|
Kita terenyak membaca berita di
halaman 1 harian Kompas, Jumat, 13 September 2013, yang berjudul ”Museum Nasional Dibobol: Empat Koleksi Emas
Berumur 1.000 Tahun Hilang”. Pertanyaan yang langsung menyeruak adalah,
bagaimana mungkin benda bersejarah seberharga itu bisa lenyap dari tempat
penyimpanannya. Adakah penjaganya atau bagaimana penjagaannya?
Ada banyak pertanyaan yang muncul
di benak? Pertanyaan-pertanyaan itu sesungguhnya merupakan ekspresi dari
kesedihan kita atas kehilangan benda-benda bersejarah, yang tidak hanya ”mahal”
nilai sejarahnya, tetapi juga tentunya mahal harganya.
Empat benda yang terbuat dari emas
itu adalah benda bersejarah peninggalan Kerajaan Mataram Kuno sekitar abad X
hingga abad XI. Tidak diketahui persis kapan benda-benda itu hilang.

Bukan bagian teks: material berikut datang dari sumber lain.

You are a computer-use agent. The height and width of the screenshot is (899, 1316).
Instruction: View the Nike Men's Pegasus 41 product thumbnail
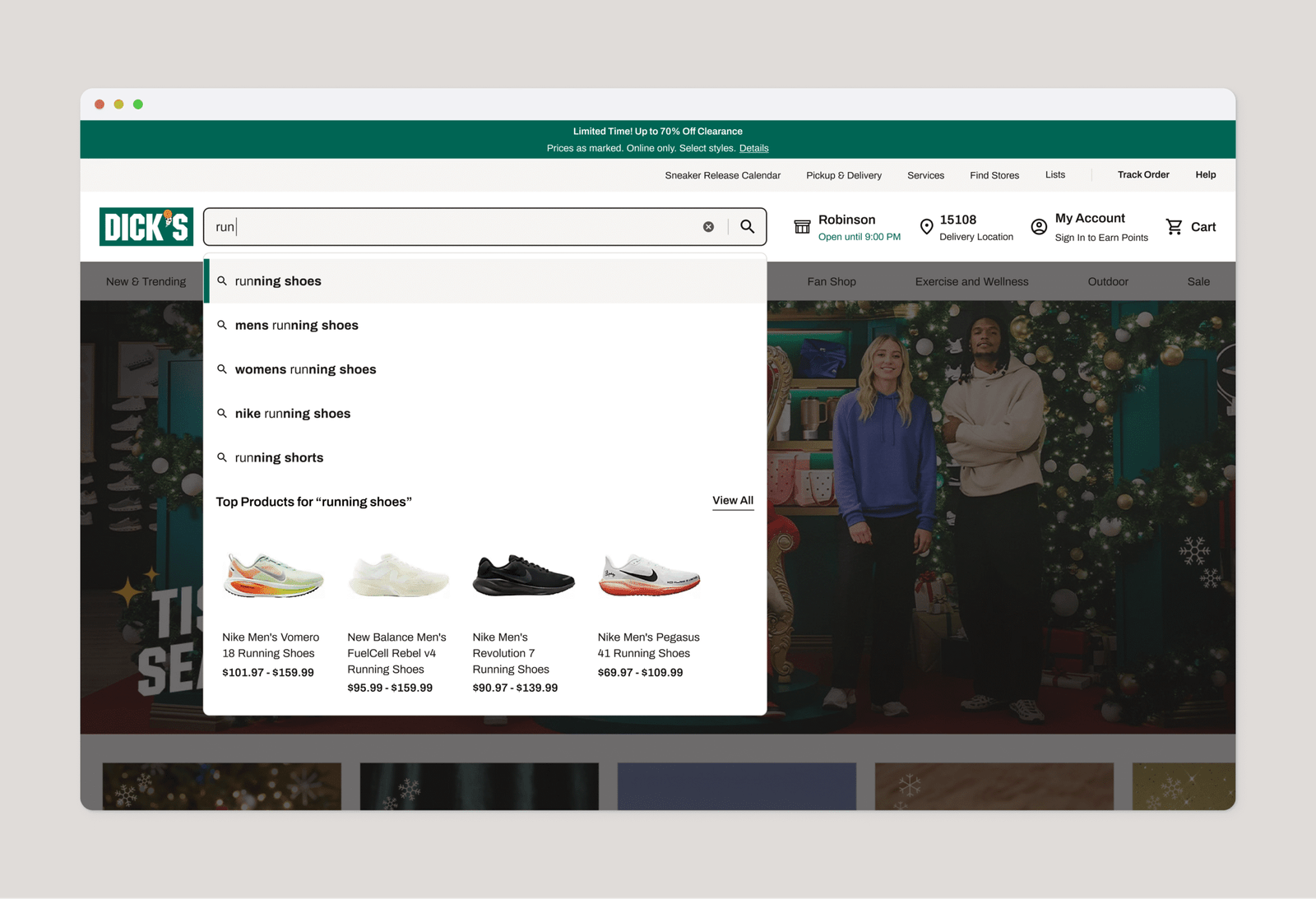(648, 576)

Ketiadaan
benda-benda itu baru disadari, Rabu, 11 September 2013, pukul 09.10 dan
dilaporkan kepada polisi Kamis lalu.
Direktur Jenderal Kebudayaan
Kementerian Pendidikan dan Kebudayaan Kacung Marijan mengungkapkan, ”Rabu pagi,
saat museum hendak buka, personel keamanan melihat pintu lemari dalam keadaan
renggang. Jadi ada upaya membuka pintu secara paksa.”
Pengelola museum segera menyebarkan
informasi mengenai bentuk dan ukuran benda-benda yang hilang itu ke sejumlah
balai lelang di luar negeri untuk mencegah transaksi penjualan. Namun, langkah
tersebut hanya efektif jika orang yang mengambil benda itu menjualnya di balai
lelang.
Empat benda yang hilang adalah
lempengan bulan sabit beraksara, lempengan Naga Mendekam, lempengan Harihara,
dan wadah bertutup (cepuk) yang terbuat dari emas serta berukuran tidak sampai
10 sentimeter.
Keempat benda itu disimpan di
lemari kaca di Ruang Emas Arkeologi Gedung A (gedung lama) Lantai II Museum
Nasional. Ruang koleksi emas itu menyimpan sekitar 4.000 koleksi benda-benda
emas dari abad VIII hingga abad XV pada masa Hindu-Buddha.
Hilangnya empat benda emas dari
Museum Nasional itu terjadi pada saat pihak museum menaikkan jumlah personel
keamanan dari tujuh orang menjadi 15 orang. Kepala Museum Nasional Intan
Mardiana mengungkapkan, selama jam buka museum, yakni pukul 08.30-16.00, ruang
penyimpanan artefak emas dijaga satu personel keamanan. Sesudah museum tutup
tidak ada lagi yang berjaga di dalam ruangan.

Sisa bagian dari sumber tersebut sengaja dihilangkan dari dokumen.